Lorenzo tiene ahora 25 años y vive en Madrid, donde además de trabajar cursa por la UNED las últimas asignaturas que le quedan para completar el grado de Psicología. El episodio de acoso escolar que sufrió en su infancia le ha marcado hasta el punto de que eligió ser psicólogo con la idea de intentar ayudar a otras personas. Aunque han pasado muchos años, aún tiene presente el recuerdo de esa sensación de «miedo e indefensión» con la que acudía al colegio. «Yo era pequeño y había mucha gente que no me aceptaba, era amanerado y me gritaban maricón, me pegaban a diario, me tiraban basura, una vez hicieron un corrillo y me patearon en grupo... pero cuando no tienes aún formada tu personalidad, piensas que el problema eres tú, que eso te pasa porque no encajas». Pese al sufrimiento que le acompañaba, durante un tiempo no dijo nada en casa «porque me sentía humillado y me daba tanta vergüenza», explica, «hasta que un día mi madre me vio unos moratones, me preguntó, ahí me derrumbé llorando». Las collejas, las agresiones físicas, las amenazas, los insultos eran el día a día de Lorenzo. Pese a las quejas de su madre, el centro no tomó medidas disciplinarias con los menores. «Me cambiaron de clase y me pusieron de compañero a un repetidor y aquello fue peor», recuerda, «a una profesora se le ocurrió decir en clase que quien hablara conmigo tendría un positivo y quien me tratara mal un negativo, solo hubo un profesor que me escuchó, pero no hizo nada, y la orientadora, que en esos días pensaba que me entendía un poco, aunque su único consejo era que me defendiera». El proceso judicial fue muy duro para un niño de esa edad. «Recuerdo cuando el fiscal de menores me llamó a declarar, yo era un crío, ahí me harté de llorar, lo pasé muy mal, me pedía un nivel de concreción de los hechos que yo no tenía, quería horas, días de insultos, de agresiones concretas y no era capaz de recordar con tanta precisión porque no son cosas que uno anote en su agenda, pero al no poder responder aquello me hacía sentir como que mentía», comenta sincero.

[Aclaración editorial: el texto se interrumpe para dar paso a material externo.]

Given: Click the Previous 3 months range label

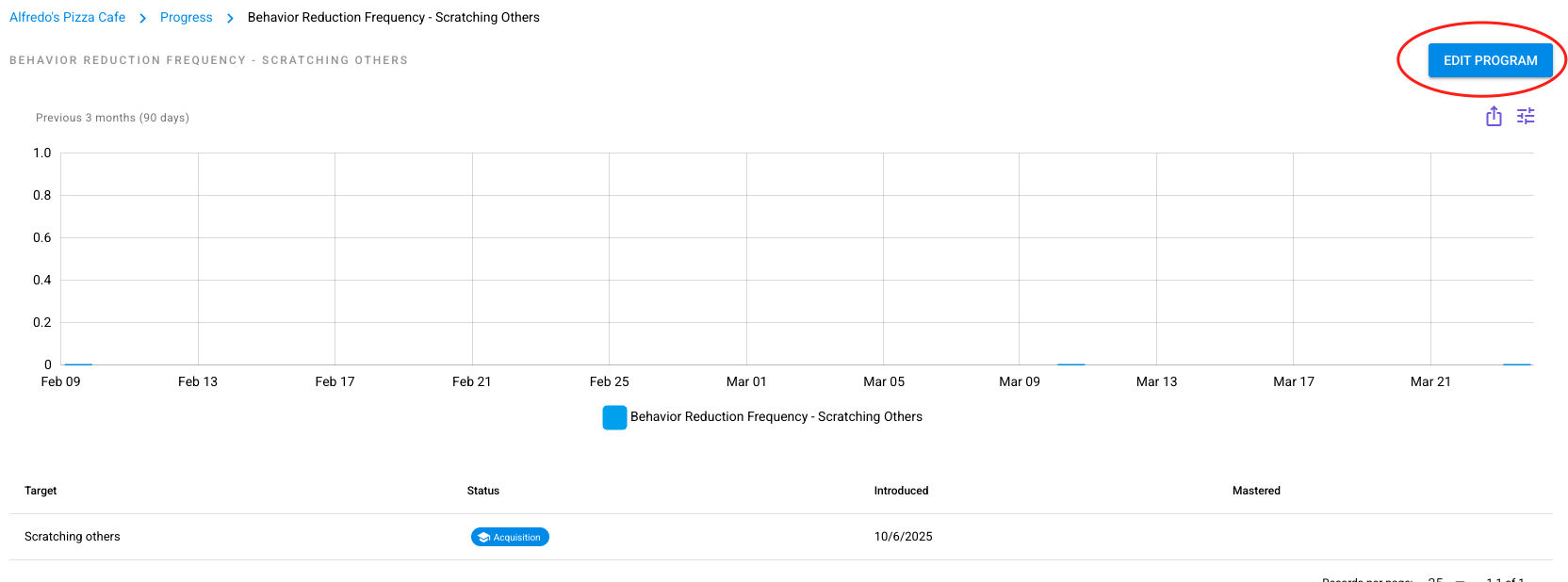Looking at the screenshot, I should click(112, 118).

El efecto inmediato del acoso fue «hacerme introvertido a niveles extremos, me daba vergüenza salir a comprar el pan, cualquier cosa, sentía mucho miedo y mucha ansiedad al hablar con la gente y salir de eso me costó mucho esfuerzo», asegura, «el tiempo que estuve en ese instituto, ir a clase me encogía el estómago, me descomponía físicamente». Para superar esos traumas tuvo que asistir a terapia en la USMI de Los Morales, donde le ayudaron a reconciliarse con el mundo y consigo mismo. «Ahora, aún me sorprendo en ocasiones cuando se me acerca un niño de esa edad, de doce o trece años, y siento un escalofrío», explica, «también me ha costado años dejar de sentir que lo que pasaba era culpa mía por no ser como los demás».

Con la perspectiva que da el tiempo transcurrido, Lorenzo dice convencido que puede llegar a entender que unos críos rechacen lo que les parece diferente. «En la primera etapa de desarrollo los niños son muy parecidos y cuando algo se diferencia es normal que les llame la atención y discriminen lo que no es igual a ellos», afirma, «ahora lo sé porque he estudiado este tipo de cosas», pero lo que no puede entender es que «el centro, los profesores no intentaran corregir ese comportamiento, que miraran a otro lado, que ellos, que son tu referente en un centro escolar, no hicieran nada para evitar que un niño pasara por eso». La vida de Lorenzo dio un vuelco cuando se fue de Córdoba, primero a Huelva, luego a Lisboa y ahora a Madrid. «Ahora estoy buscando mi lugar en el mundo, pero después de mucho tiempo eso quedó atrás», explica. No siente rencor, pero asegura que en su día echó en falta que alguien le pidiera perdón por lo ocurrido. Ni los alumnos, ni los padres, ni los profesores se disculparon nunca con él. «Quizás eso es lo que más necesitaba en ese momento, el reconocimiento de que yo no era culpable de nada». La sentencia del TSJA viene a cerrar ese episodio de su vida 13 años después. «Por fin».